- [Task goal]
The listing below must be reproduced in full, exactly as written.
+++ Dataset records
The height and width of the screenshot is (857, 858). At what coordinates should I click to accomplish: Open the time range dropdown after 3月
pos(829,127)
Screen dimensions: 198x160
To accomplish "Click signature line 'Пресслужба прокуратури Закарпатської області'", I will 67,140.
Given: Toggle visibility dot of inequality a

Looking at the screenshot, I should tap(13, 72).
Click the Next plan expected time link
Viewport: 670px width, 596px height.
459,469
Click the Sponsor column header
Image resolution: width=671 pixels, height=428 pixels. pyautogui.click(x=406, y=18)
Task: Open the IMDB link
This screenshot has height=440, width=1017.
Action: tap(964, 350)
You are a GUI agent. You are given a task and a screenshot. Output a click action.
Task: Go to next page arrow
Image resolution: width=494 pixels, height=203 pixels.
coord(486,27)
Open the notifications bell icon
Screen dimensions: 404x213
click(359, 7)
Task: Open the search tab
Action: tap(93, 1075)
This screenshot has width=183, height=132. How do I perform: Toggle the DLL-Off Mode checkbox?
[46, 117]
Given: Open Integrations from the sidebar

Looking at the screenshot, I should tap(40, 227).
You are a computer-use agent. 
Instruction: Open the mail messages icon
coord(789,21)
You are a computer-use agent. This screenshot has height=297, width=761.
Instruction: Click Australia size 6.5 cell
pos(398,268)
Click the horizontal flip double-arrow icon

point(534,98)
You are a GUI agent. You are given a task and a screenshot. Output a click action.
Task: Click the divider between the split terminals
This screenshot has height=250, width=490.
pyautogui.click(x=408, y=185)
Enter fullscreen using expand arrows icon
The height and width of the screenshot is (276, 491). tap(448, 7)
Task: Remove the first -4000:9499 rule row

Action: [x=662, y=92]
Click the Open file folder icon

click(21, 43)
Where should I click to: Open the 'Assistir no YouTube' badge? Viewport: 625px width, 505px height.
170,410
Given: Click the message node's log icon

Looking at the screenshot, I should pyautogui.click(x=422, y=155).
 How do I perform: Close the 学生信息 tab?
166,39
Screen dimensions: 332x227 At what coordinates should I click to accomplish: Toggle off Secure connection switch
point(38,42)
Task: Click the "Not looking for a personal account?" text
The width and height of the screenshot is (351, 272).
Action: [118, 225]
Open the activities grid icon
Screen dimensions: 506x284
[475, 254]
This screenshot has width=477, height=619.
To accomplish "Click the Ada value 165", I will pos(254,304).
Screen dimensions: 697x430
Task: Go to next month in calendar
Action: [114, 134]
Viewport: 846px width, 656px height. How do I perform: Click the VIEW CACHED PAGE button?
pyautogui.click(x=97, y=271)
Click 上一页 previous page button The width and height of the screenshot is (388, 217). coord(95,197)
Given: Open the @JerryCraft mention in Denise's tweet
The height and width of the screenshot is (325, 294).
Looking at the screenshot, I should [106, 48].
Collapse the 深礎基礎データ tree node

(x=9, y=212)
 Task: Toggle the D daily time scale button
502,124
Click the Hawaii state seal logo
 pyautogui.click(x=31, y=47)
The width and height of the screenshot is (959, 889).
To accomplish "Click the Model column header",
++++++
- [Exercise answer]
The height and width of the screenshot is (857, 858). At what coordinates should I click to accomplish: Open the time range dropdown after 3月
pos(829,127)
Screen dimensions: 198x160
To accomplish "Click signature line 'Пресслужба прокуратури Закарпатської області'", I will 67,140.
Given: Toggle visibility dot of inequality a

Looking at the screenshot, I should tap(13, 72).
Click the Next plan expected time link
Viewport: 670px width, 596px height.
459,469
Click the Sponsor column header
Image resolution: width=671 pixels, height=428 pixels. pyautogui.click(x=406, y=18)
Task: Open the IMDB link
This screenshot has height=440, width=1017.
Action: tap(964, 350)
You are a GUI agent. You are given a task and a screenshot. Output a click action.
Task: Go to next page arrow
Image resolution: width=494 pixels, height=203 pixels.
coord(486,27)
Open the notifications bell icon
Screen dimensions: 404x213
click(359, 7)
Task: Open the search tab
Action: tap(93, 1075)
This screenshot has width=183, height=132. How do I perform: Toggle the DLL-Off Mode checkbox?
[46, 117]
Given: Open Integrations from the sidebar

Looking at the screenshot, I should tap(40, 227).
You are a computer-use agent. 
Instruction: Open the mail messages icon
coord(789,21)
You are a computer-use agent. This screenshot has height=297, width=761.
Instruction: Click Australia size 6.5 cell
pos(398,268)
Click the horizontal flip double-arrow icon

point(534,98)
You are a GUI agent. You are given a task and a screenshot. Output a click action.
Task: Click the divider between the split terminals
This screenshot has height=250, width=490.
pyautogui.click(x=408, y=185)
Enter fullscreen using expand arrows icon
The height and width of the screenshot is (276, 491). tap(448, 7)
Task: Remove the first -4000:9499 rule row

Action: [x=662, y=92]
Click the Open file folder icon

click(21, 43)
Where should I click to: Open the 'Assistir no YouTube' badge? Viewport: 625px width, 505px height.
170,410
Given: Click the message node's log icon

Looking at the screenshot, I should pyautogui.click(x=422, y=155).
 How do I perform: Close the 学生信息 tab?
166,39
Screen dimensions: 332x227 At what coordinates should I click to accomplish: Toggle off Secure connection switch
point(38,42)
Task: Click the "Not looking for a personal account?" text
The width and height of the screenshot is (351, 272).
Action: [118, 225]
Open the activities grid icon
Screen dimensions: 506x284
[475, 254]
This screenshot has width=477, height=619.
To accomplish "Click the Ada value 165", I will pos(254,304).
Screen dimensions: 697x430
Task: Go to next month in calendar
Action: [114, 134]
Viewport: 846px width, 656px height. How do I perform: Click the VIEW CACHED PAGE button?
pyautogui.click(x=97, y=271)
Click 上一页 previous page button The width and height of the screenshot is (388, 217). coord(95,197)
Given: Open the @JerryCraft mention in Denise's tweet
The height and width of the screenshot is (325, 294).
Looking at the screenshot, I should [106, 48].
Collapse the 深礎基礎データ tree node

(x=9, y=212)
 Task: Toggle the D daily time scale button
502,124
Click the Hawaii state seal logo
 pyautogui.click(x=31, y=47)
The width and height of the screenshot is (959, 889).
To accomplish "Click the Model column header",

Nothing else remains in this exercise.